Kerja obat-obatan rheumatoid arthritis, umumnya dengan cara menstabilisasi membran sinovial, menghambat pelepasan dan aktifitas dari mediator peradangan (histamin, serotonin, enzim lisosomal serta enzim lainnya), menghambat migrasi sel ke tempat peradangan, menghambat proliferasi selular (pertumbuhan sel), menetralisasi radikal oksigen, dan menekan rasa nyeri. Penderita yang tidak cocok dengan pengobatan OAINS, dalam beberapa minggu dapat diberikan golongan DMARD yang berfungsi mengontrol progresivitas penyakit. Tetapi dalam jangka panjang, terapi golongan DMARD tetap tidak berhasil untuk mencegah terjadinya kerusakan sendi yang progresif. Terapi dengan obat-obatan akan efektif bila rheumatoid arthritis masih dalam stadium I. Berikut pilihan terapi arthritis dengan OAINS beserta pertimbangannya :

1) Salisilat
Kelompok obat ini merupakan cikal bakal berkembangnya OAINS. Salisilat menimbulkan efek analgesia, anti inflamasi, dan anti piretik dengan menekan produksi prostaglandin dan tromboksan dengan menghambat siklooksigenase (Cox-1 dan Cox-2). Oleh karena itu salisilat dan turunannya disebut juga dengan OAINS konvensional, karena tak selektif terhadap salah satu tipe siklooksigenase. OAINS, asam asetil salisilat, lebih dikenal sebagai antiplatelet pada dosis rendah ketimbang sebagai pengobatan gejala arthritis. Namun turunannya, yaitu diflunisal biasa digunakan untuk meredakan gejala arthritis.
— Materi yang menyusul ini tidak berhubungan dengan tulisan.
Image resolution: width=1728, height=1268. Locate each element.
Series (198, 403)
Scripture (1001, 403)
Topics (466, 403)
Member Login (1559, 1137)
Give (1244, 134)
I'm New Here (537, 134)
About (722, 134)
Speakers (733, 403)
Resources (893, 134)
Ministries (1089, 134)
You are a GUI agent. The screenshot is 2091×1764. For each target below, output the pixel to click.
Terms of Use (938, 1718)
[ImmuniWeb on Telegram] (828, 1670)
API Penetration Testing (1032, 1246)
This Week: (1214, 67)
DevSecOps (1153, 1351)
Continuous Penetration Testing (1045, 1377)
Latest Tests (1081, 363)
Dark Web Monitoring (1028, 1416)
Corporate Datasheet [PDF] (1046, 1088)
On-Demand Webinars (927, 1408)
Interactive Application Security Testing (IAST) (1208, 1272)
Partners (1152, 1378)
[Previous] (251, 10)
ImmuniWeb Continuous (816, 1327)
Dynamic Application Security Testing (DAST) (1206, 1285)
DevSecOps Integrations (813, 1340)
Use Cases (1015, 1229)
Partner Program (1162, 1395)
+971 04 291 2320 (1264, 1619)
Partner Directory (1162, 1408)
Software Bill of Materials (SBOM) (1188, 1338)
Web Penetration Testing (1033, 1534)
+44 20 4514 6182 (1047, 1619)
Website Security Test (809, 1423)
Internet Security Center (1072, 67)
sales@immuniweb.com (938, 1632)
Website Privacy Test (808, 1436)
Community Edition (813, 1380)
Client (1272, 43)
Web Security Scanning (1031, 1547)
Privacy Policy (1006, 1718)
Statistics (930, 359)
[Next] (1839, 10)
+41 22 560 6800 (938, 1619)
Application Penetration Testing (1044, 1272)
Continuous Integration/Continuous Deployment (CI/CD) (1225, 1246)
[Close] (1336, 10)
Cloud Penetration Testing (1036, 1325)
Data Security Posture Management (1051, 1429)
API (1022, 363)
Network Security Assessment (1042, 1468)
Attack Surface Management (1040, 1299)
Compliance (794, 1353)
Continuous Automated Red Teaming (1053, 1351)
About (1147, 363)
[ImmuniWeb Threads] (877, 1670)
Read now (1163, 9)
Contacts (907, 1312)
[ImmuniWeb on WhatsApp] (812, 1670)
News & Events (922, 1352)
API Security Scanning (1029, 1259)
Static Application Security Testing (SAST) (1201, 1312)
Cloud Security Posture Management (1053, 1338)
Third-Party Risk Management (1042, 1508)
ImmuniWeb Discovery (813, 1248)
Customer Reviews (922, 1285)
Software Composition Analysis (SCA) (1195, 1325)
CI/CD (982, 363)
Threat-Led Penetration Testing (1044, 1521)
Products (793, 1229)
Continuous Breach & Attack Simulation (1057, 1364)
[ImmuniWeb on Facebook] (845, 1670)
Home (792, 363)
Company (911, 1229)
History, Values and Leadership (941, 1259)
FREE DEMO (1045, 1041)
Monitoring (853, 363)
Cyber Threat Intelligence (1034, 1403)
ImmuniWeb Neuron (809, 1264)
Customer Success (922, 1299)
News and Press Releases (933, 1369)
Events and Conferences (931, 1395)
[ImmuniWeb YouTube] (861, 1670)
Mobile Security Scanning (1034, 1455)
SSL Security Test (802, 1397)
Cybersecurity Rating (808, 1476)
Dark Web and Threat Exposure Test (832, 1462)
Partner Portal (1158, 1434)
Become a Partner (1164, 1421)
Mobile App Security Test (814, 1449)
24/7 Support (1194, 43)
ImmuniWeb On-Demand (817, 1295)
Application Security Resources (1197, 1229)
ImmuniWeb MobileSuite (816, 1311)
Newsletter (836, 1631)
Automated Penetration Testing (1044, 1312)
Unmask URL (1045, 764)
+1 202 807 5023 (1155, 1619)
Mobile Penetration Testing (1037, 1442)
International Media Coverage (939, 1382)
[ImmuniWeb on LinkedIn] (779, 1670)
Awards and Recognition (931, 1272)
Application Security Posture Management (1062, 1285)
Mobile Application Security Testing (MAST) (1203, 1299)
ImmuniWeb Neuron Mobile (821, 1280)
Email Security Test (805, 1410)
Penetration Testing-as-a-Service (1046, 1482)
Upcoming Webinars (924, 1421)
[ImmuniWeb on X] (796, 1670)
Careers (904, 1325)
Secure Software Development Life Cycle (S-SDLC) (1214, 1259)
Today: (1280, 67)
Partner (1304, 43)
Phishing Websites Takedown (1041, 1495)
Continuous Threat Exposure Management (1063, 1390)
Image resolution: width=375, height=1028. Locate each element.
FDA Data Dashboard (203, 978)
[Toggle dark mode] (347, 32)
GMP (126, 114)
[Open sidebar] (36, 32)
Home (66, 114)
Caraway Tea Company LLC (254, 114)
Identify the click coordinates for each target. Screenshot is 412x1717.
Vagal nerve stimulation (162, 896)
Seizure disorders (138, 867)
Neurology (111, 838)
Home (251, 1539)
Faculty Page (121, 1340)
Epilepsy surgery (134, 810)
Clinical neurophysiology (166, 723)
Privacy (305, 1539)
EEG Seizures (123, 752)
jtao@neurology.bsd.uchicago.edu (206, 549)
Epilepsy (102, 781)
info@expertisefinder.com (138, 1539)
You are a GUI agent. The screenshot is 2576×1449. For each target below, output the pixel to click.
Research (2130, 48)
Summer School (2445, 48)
Efek analgesia diflunisal muncul 1 jam setelah pemberian dan efek maksimal dicapai setelah 2-3 jam. Namun, kelompok salisilat ini berbahaya terhadap saluran cerna.

13

2) Arylalkanoic Acid
Kelompok ini yang kerap dikenal dalam pengobatan arthritis di antaranya adalah indometasin dan diklofenak. Keduanya diindikasikan mengatasi gejala arthritis dan gout ( ankylosing spondylitis, rheumatoid arthritis, arthritic gout, osteoarthritis, juvenile arthritis, dan pseudogout). Indometasin merupakan turunan indol metilat dengan efek lebih kuat dibanding aspirin. Kekuatan ini tak lain berasal dari 2 mekanisme tambahan di samping menghambat pembentukan prostaglandin. Modus kerja tambahan ini mencakup inhibisi motilitas leukosit polimorfonuklear, seperti halnya kolkisin dan melepaskan fosforilasi oksidatif pada mitokondria kartilago, seperti layaknya salisilat. Akhirnya kedua mekanisme ini memperkuat efek analgesia dan antiinflamasi indometasin. Meski cukup superior,

namun sebagai OAINS nonselektif, indometasin tak lepas dari efek samping yang cukup serius. Di antaranya adalah komplikasi pada saluran cerna dan gangguan mental ringan yang reversibel. Oleh karena itu, obat ini tidak boleh diberikan untuk mengatasi nyeri ringan dan sederhana. Indometasin sebaiknya diberikan sesuai indikasi klinisnya. Mengingat efek samping tersebut, maka indometasin tidak boleh diberikan untuk pasien dengan tukak GI aktif. Penggunaan indometasin harus dibatasi dan dilakukan secara hati-hati pada pasien dengan kolitis bertukak, epilepsi, parkinson, dan gangguan mental. Belum ada data tentang efektivitas dan keamanan indometasin pada
14

anak, jadi sebaiknya indometasin tidak diberikan pada anak usia 14 tahun ke bawah. Indometasin juga tidak boleh diberikan pada ibu hamil karena bisa dengan mudah melewati plasenta. Serupa dengan indometasin, diklofenak tampaknya juga merupakan OAINS yang superior dan unik. Selain menghambat siklooksigenase, ada evidence bahwa diklofenak juga mengintervensi jalur lipooksigenase sehingga mengurangi pembentukan leukotrien. Leukotrien merupakan pro-inflammatory autacoid. Tak hanya itu, diklofenak disinyalir juga menghambat fosfolipase A2. Mekanisme tambahan ini diduga menjadi sumber kekuatan diklofenak. Jadi wajar saja bila obat ini juga dikenal sebagai OAINS yang superior. Kerja diklofenak yang menginhibisi siklooksigenase, ternyata juga menurunkan prostaglandin di epitel lambung. Akibatnya epitel jadi lebih sensitif mengalami korosif oleh asam lambung. Ini pulalah yang menjadi efek samping utama diklofenak. Tapi bagusnya, diklofenak memiliki kecenderungan (sekitar 10 kali) menghambat COX-2 dibandingkan dengan COX-1. Itu sebabnya keluhan GI akibat penggunaan diklofenak lebih rendah ketimbang indometasin dan aspirin. Alhasil diklofenak dikenal sebagai OAINS yang bisa ditoleransi dengan baik. Dari 20% pasien yang mengalami efek samping pada penggunaan diklofenak jangka panjang, hanya 2% yang akhirnya menghentikan pengobatan.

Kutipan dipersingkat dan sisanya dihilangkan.